Это был и более аскетичный театр. Все кроме игры духа было сведено здесь до необходимого минимума. Празднично-яркий наряд скомороха здесь не годится, его заменила чуть прикрытая нагота. Отброшены были и маски-личины, оставлен только лик юродивого, точнее, его собственное лицо, искусно обработанное жизнью: вылепленное и выбеленное изможденностью, разрисованное шрамами побоев и самоистязаний, искаженное гримасами боли и смеха, таинственно подсвеченное бликами блаженной глупости и слепящей прозорливости. Вместо грима-парика короста и язвы рожистого воспаления, строго отобран игровой реквизит: звенящие и железно стучащие вериги, крест и иконка, повешенные на шею; клюка или костыль и то, что подбросят «людие» в качестве подаяния — монетка, сухарик, обглоданная, обсосанная кость и раскрашенное яичко на праздники. И больше ничего. Это уже не бедный, а просто нищий, нищенский театр: антикостюм, антигрим, антикрасота… Но, крайности сходятся, все равно это игровой, увы! — игровой театр. Это факт.

Юродивый играл всем: словами, жестами, мимикой.

Он играл пальцами, складывая их то в кукиш, то в козу. Он играл руками и голосом, изображая петуха или другую какую-нибудь птицу. Он хрюкал свиньей и лаял собакой, блеял козлом и рыкал аки лев. Складывал губы гузком и заголял свой зад, чтобы изобразить чью-нибудь поганую рожу. Хныкал дитятей, выл и голосил по-бабьи, передразнивая самого царя с его воеводами и тиунами.

Он жонглировал присловьями, прибаутками и поговорками.

Он интриговал народ многозначительными загадками и темнил чужие мозги двусмысленными отгадками.

Запугивал толпу пророчествами о страшном суде и ободрял отдельного человека индивидуальными семейно-бытовыми предсказаниями.

Он играл всем: своим смехом и своими слезами, своей дерзостью и своей трусостью, своими обличеньями народа и своим же бесстрашным заступничеством за угнетенный люд перед имущими. Не зря, совсем не зря считался юродивый народным печальником и радетелем перед богом. Не зря в народе верили, что в этом скудельном сосуде скрыта и сохранена высшая истина бытия.

Истинно русский артист всегда представитель народа: болельщик народных бед в годину испытаний, ходатай по народным делам во время социальных переделок и перестроек, защитник народных прав в мрачную пору бесправия. Это свойство заложено в его генетике, в его социальной родословной. Без этого он — пустейший фигляр, легкомысленный лицедей и кривляка.

Тема сценической игры как формы наиболее глубоких и в высочайшей степени серьезных постижений смысла человеческой жизни, как наиболее эффективного способа обороны и борьбы отдельной личности против властей и против общества, всегда пытающегося эту личность поработить, имеет для нашего разговора такое значение именно потому, что это русская, национальная вещь, имеющая древнюю традицию в искусстве скоморохов и тайных скоморохов — юродивых.

**Записи:**

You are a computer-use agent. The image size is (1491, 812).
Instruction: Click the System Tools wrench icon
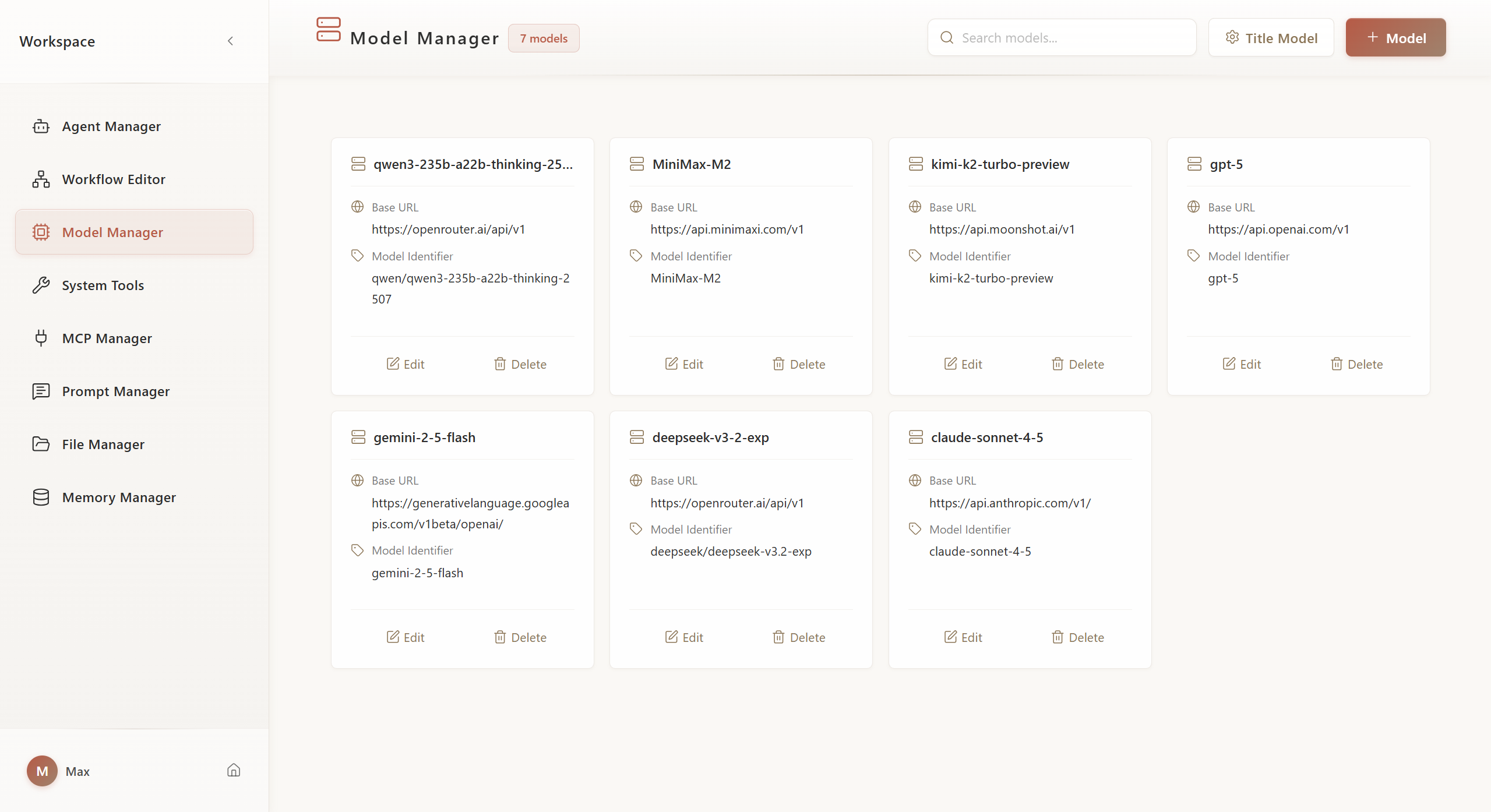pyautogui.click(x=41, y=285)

...

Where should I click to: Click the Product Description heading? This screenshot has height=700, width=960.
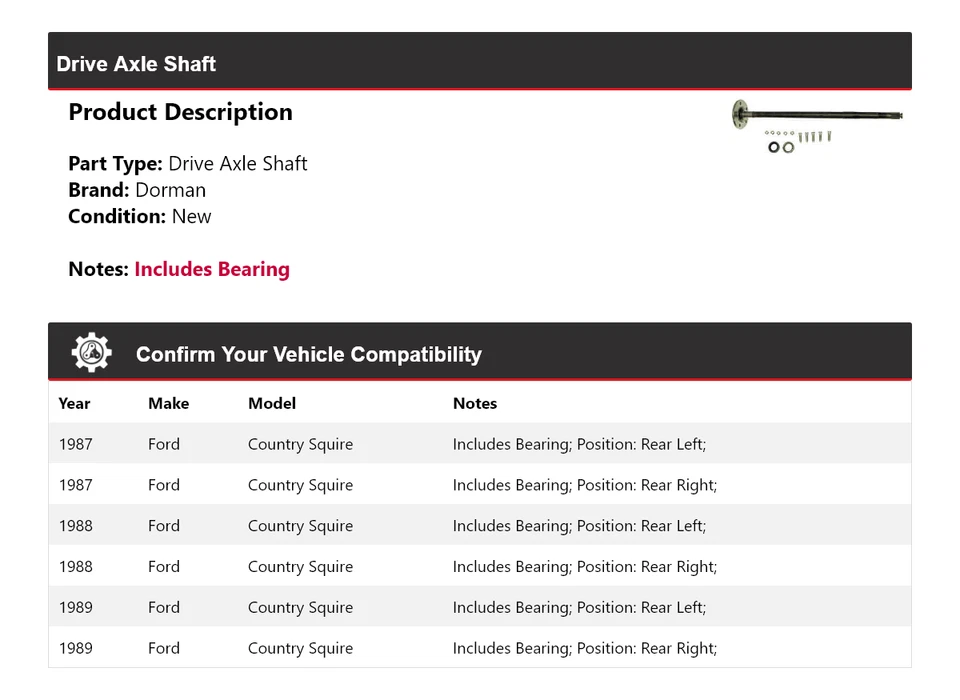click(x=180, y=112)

**Задания:**
[1] Перечислите всех животных, которых, согласно тексту о юродивом, он изображал.
[2] Перепишите фрагмент текста о юродивом начиная со слов «Юродивый играл всем: словами, жестами, мимикой.» вплоть до слов «мозги двусмысленными отгадками.» включительно, подставив «притчами» вместо «загадками».

**Ответы к заданиям:**
[1] Петух, свинья, собака, козёл, лев.

[2]
Юродивый играл всем: словами, жестами, мимикой.

Он играл пальцами, складывая их то в кукиш, то в козу. Он играл руками и голосом, изображая петуха или другую какую-нибудь птицу. Он хрюкал свиньей и лаял собакой, блеял козлом и рыкал аки лев. Складывал губы гузком и заголял свой зад, чтобы изобразить чью-нибудь поганую рожу. Хныкал дитятей, выл и голосил по-бабьи, передразнивая самого царя с его воеводами и тиунами.

Он жонглировал присловьями, прибаутками и поговорками.

Он интриговал народ многозначительными притчами и темнил чужие мозги двусмысленными отгадками.